Collected data entries:
+ + + + + + +

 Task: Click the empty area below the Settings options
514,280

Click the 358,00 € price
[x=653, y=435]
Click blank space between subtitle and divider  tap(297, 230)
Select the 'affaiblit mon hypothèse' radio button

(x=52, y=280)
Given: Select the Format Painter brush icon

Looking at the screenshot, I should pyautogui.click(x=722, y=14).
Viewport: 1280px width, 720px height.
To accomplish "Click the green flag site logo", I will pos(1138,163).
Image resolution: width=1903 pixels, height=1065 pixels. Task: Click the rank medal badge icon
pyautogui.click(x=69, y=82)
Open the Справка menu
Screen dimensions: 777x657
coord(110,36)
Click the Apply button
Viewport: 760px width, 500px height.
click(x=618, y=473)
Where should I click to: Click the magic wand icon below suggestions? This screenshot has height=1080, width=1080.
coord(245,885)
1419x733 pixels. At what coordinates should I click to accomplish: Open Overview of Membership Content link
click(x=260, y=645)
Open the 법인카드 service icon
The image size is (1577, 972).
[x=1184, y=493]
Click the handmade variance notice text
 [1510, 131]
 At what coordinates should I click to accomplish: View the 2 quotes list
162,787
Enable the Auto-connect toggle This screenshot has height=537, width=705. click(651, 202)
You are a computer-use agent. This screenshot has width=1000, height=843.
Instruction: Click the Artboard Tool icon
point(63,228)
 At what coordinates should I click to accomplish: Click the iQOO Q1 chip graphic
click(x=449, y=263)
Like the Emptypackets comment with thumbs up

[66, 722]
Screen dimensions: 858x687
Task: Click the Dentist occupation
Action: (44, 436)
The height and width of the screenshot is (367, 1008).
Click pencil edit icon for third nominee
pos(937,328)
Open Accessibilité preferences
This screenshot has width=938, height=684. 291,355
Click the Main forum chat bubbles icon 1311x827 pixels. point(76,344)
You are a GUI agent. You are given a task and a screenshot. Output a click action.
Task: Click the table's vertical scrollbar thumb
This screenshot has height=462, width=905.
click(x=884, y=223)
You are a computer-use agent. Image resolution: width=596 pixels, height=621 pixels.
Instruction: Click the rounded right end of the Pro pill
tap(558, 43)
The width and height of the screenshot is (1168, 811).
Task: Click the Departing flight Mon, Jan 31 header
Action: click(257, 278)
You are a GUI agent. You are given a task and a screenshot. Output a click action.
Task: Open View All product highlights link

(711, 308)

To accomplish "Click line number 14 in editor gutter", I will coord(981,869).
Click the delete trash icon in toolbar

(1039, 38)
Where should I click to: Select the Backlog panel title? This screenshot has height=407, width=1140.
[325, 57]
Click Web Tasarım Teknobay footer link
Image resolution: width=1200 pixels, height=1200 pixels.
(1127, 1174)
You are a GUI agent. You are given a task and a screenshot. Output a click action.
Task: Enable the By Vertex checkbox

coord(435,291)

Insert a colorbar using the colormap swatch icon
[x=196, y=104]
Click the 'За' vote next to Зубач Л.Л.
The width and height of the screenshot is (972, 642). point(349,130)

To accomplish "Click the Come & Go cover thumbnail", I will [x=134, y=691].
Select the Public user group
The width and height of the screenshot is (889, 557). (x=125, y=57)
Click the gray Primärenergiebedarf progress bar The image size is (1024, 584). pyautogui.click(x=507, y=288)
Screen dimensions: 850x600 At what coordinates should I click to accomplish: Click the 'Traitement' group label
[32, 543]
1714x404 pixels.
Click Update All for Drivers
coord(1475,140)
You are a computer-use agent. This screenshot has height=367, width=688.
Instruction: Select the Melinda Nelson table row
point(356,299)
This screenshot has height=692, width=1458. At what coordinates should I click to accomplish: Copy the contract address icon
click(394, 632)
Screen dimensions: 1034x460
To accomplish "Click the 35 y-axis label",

+ + + + + + +

_Task prompt_: In the data above, retype exactly and only the lines between the one holding "Click Web Tasarım Teknobay footer link" and the one holding "Screen dimensions: 1034x460", inclusive.

_Written solution_:
Click Web Tasarım Teknobay footer link
Image resolution: width=1200 pixels, height=1200 pixels.
(1127, 1174)
You are a GUI agent. You are given a task and a screenshot. Output a click action.
Task: Enable the By Vertex checkbox

coord(435,291)

Insert a colorbar using the colormap swatch icon
[x=196, y=104]
Click the 'За' vote next to Зубач Л.Л.
The width and height of the screenshot is (972, 642). point(349,130)

To accomplish "Click the Come & Go cover thumbnail", I will [x=134, y=691].
Select the Public user group
The width and height of the screenshot is (889, 557). (x=125, y=57)
Click the gray Primärenergiebedarf progress bar The image size is (1024, 584). pyautogui.click(x=507, y=288)
Screen dimensions: 850x600 At what coordinates should I click to accomplish: Click the 'Traitement' group label
[32, 543]
1714x404 pixels.
Click Update All for Drivers
coord(1475,140)
You are a computer-use agent. This screenshot has height=367, width=688.
Instruction: Select the Melinda Nelson table row
point(356,299)
This screenshot has height=692, width=1458. At what coordinates should I click to accomplish: Copy the contract address icon
click(394, 632)
Screen dimensions: 1034x460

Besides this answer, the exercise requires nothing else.